• **Exercise prompt**
Copy out every line in the items below that contains the word "This", where uppercase and lowercase letters count.

■ ■ ■ ■

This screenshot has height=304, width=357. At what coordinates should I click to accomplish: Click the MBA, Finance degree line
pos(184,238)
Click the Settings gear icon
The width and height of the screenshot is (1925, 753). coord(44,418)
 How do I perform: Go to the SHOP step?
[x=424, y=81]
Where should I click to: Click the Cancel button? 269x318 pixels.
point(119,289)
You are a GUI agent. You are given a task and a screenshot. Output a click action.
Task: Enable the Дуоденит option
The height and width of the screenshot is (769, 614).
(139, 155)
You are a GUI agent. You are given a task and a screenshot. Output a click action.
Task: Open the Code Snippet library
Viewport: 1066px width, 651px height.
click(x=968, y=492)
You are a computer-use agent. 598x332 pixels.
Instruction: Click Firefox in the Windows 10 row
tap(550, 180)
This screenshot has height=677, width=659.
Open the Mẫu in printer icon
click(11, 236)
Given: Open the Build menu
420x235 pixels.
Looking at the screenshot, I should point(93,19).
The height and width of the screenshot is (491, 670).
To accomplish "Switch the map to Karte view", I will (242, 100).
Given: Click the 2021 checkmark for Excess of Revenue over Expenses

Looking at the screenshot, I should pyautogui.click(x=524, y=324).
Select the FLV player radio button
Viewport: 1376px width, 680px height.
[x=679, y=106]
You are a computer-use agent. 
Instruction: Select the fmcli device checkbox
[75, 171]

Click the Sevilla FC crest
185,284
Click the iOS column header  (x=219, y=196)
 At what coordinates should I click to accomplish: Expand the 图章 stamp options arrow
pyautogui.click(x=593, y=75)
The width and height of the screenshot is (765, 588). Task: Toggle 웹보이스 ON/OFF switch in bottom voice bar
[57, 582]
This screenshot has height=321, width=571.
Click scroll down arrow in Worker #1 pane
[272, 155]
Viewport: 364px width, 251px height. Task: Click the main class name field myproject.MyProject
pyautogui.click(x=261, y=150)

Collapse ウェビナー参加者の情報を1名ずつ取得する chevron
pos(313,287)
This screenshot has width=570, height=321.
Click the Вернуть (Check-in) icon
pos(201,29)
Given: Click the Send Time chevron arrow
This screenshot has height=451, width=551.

■ ■ ■ ■

• **Expected answer**
This screenshot has height=304, width=357. At what coordinates should I click to accomplish: Click the MBA, Finance degree line
This screenshot has height=677, width=659.
This screenshot has height=321, width=571.
This screenshot has width=570, height=321.
This screenshot has height=451, width=551.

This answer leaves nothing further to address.